TRY IT
Wherever a line of the records contains "agent", copy that line.
====== INPUT FOR THIS TASK
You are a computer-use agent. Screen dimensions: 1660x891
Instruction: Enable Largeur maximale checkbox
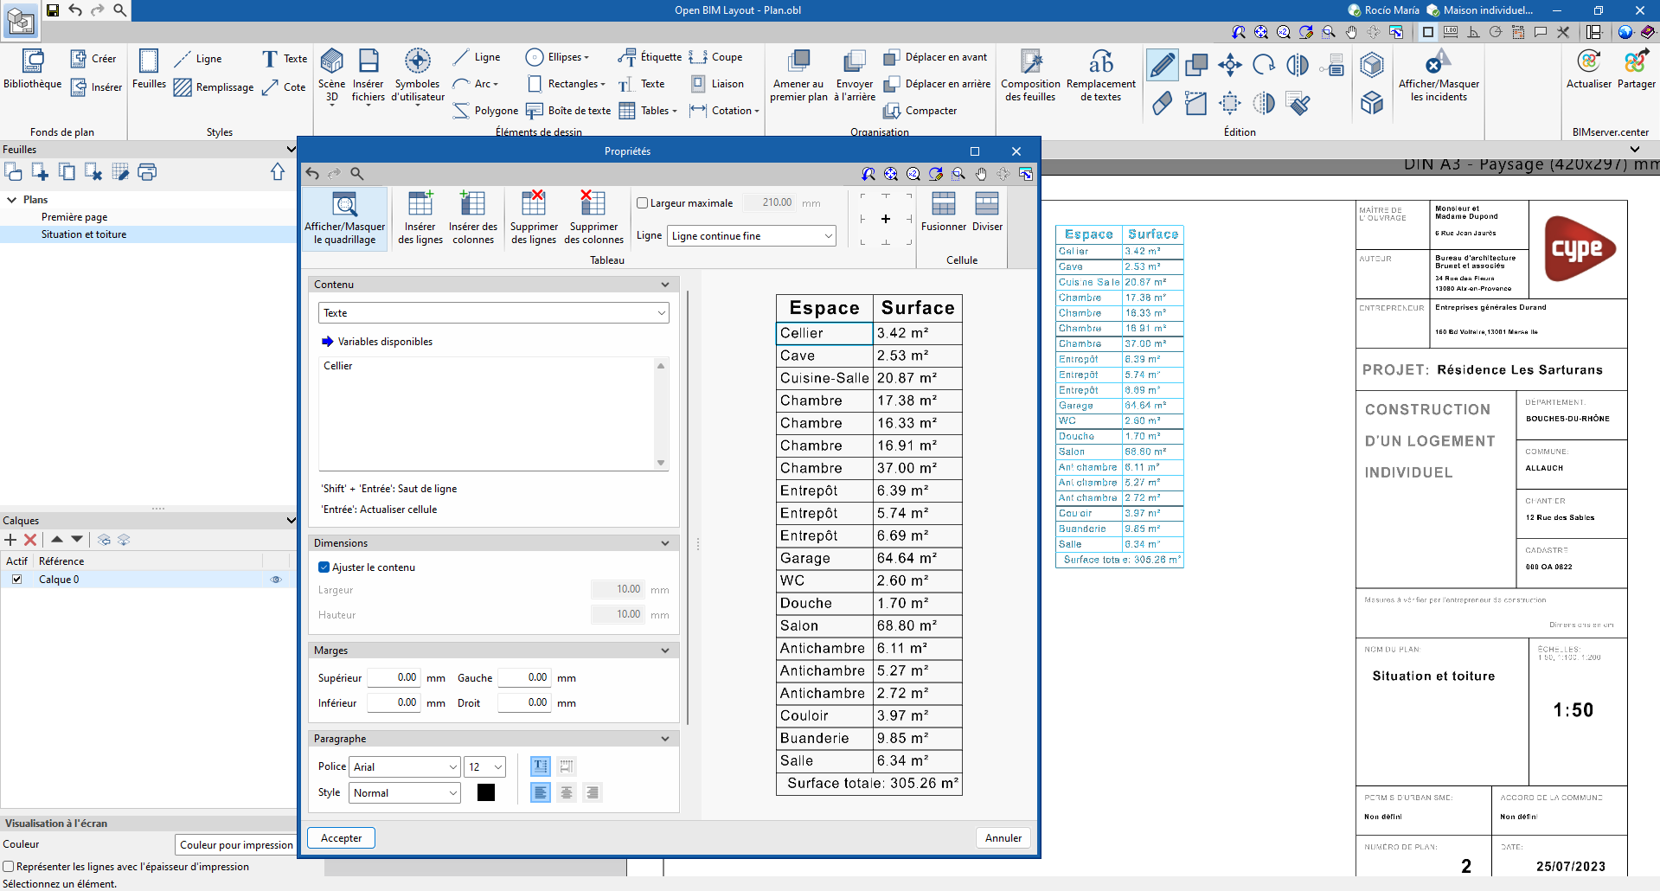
============
====== INPUT FOR THIS TASK
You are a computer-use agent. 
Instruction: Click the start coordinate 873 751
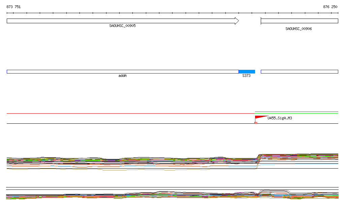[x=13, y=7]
============
WRITTEN RESPONSE
You are a computer-use agent. Screen dimensions: 1660x891
You are a computer-use agent. 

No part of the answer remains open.